As many as 50 people may have been killed and dozens wounded in three days of clashes in the disputed Sudan border between the north and south, according to reports.
Reports over the cause of the violence between the feuding Misseriya Arab and Ngok Dinka peoples of the oil-producing Abyei region are not clear. However, tensions there have been rising since the start of a landmark independence referendum in South Sudan on Sunday.
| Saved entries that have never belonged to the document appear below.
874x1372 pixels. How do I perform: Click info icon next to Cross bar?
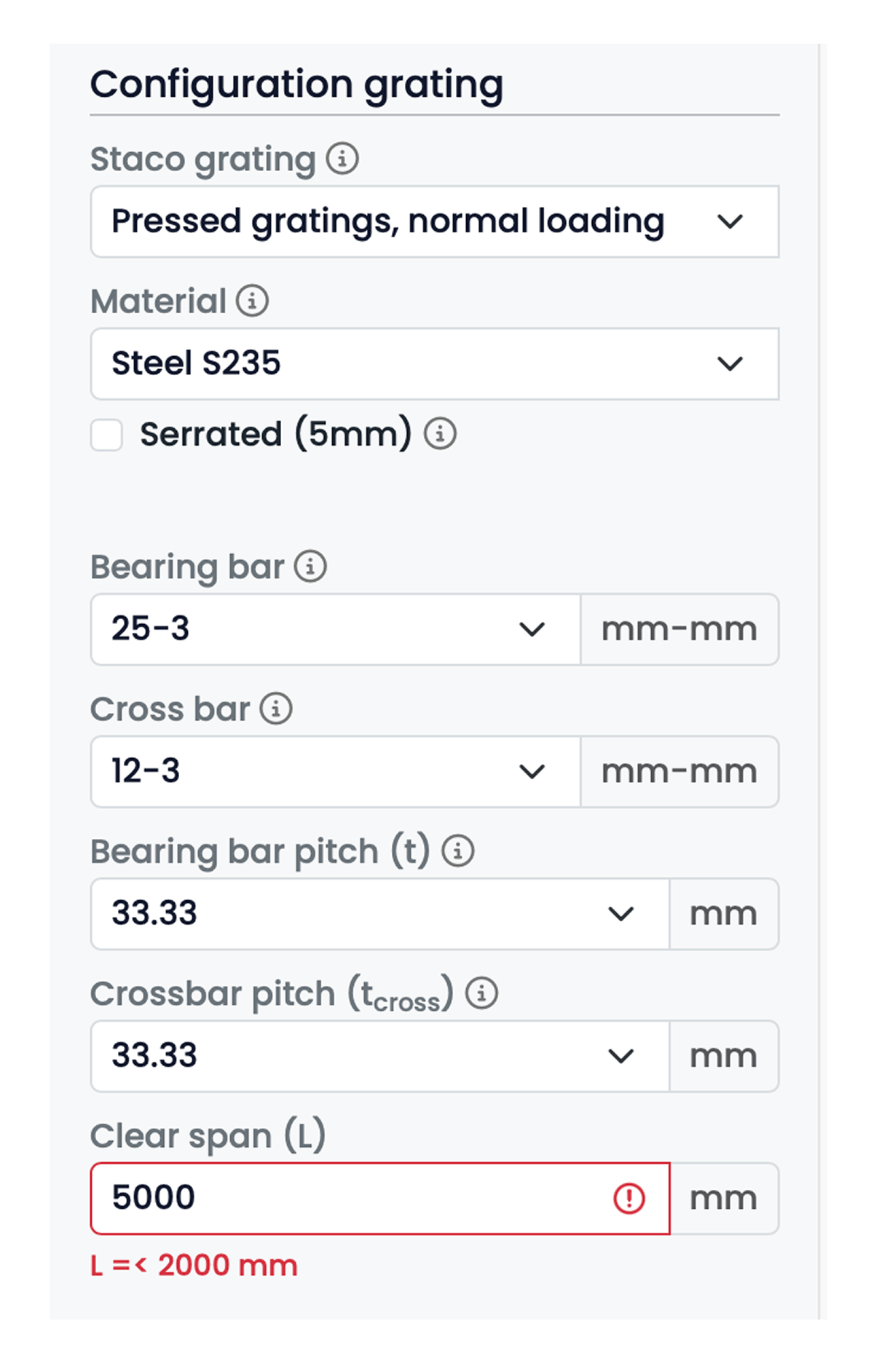pyautogui.click(x=276, y=708)
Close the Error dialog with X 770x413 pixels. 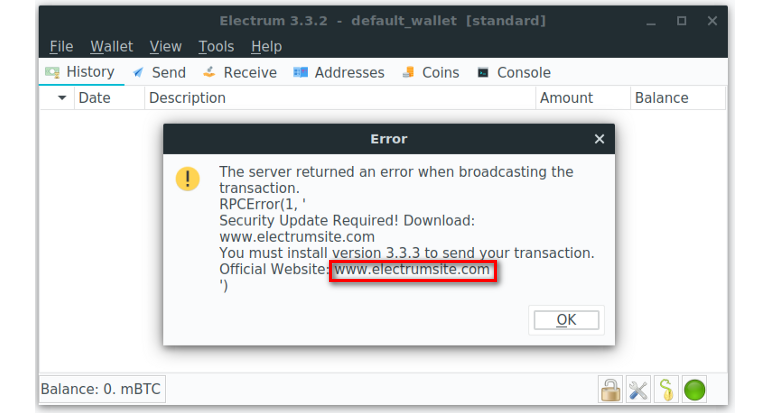click(x=599, y=139)
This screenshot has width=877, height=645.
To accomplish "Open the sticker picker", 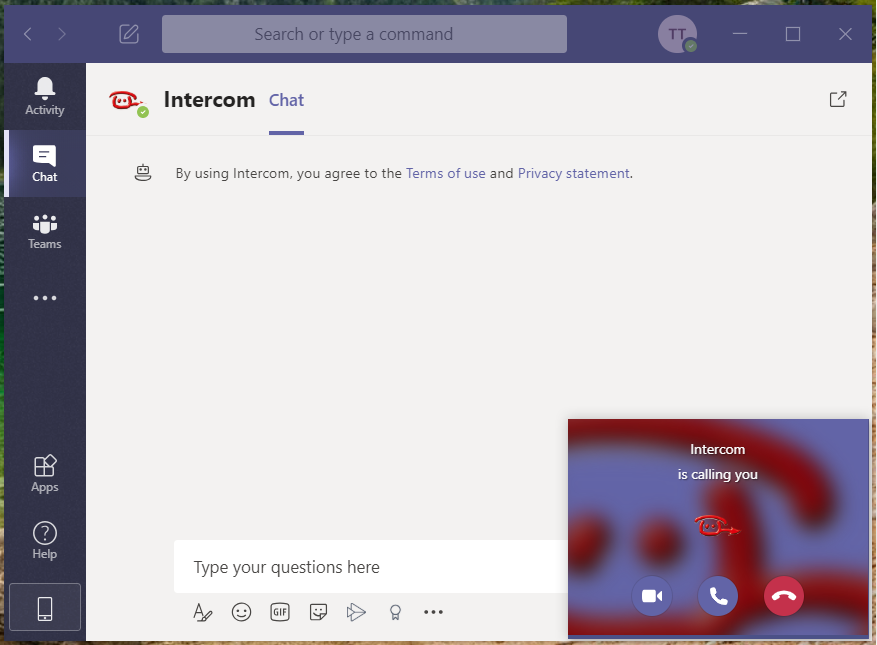I will click(x=318, y=612).
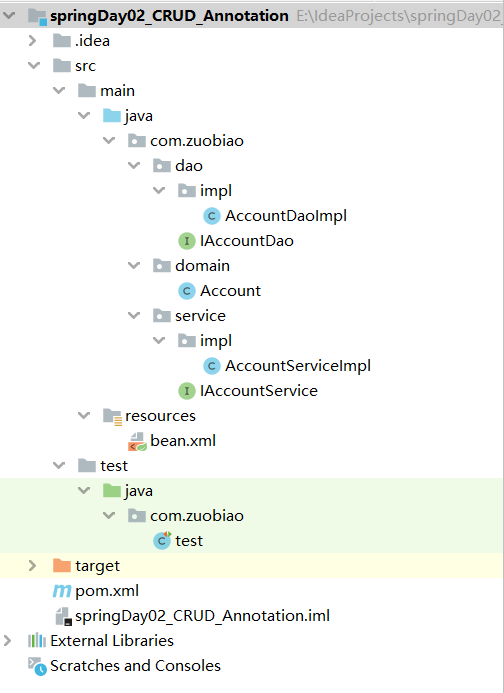Click the bean.xml Spring config icon
This screenshot has height=693, width=504.
137,441

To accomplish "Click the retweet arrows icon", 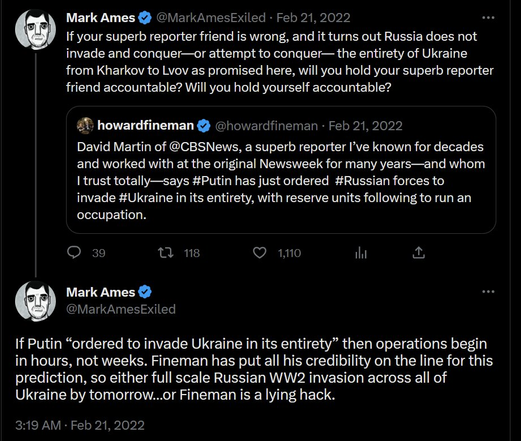I will [x=166, y=253].
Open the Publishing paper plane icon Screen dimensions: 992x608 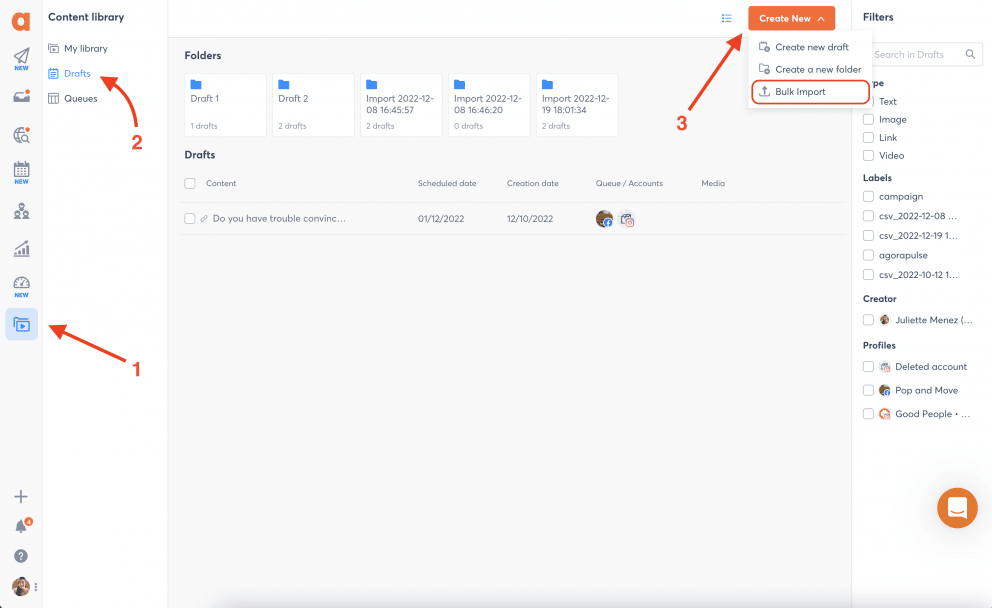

Hollywood star George Clooney, who visited the district on Friday, said he had repeatedly voiced his concern about the situation in Abyei and the potential for there to be a major eruption of violence there:
In Abyei "you have two tribes, the Misseriya and Ngok Dinka, inside fighting … If that sparks and one of these two troops [from the north or south] move in, breaking the CPA agreement [the 2005 peace deal], then you got yourself a north-south war," Clooney told Agence France-Presse in an interview.
Abyei had been due to hold a plebiscite on its own future on Sunday, but that was indefinitely postponed amid deadlock between northern and southern leaders over who is eligible to take part in the vote.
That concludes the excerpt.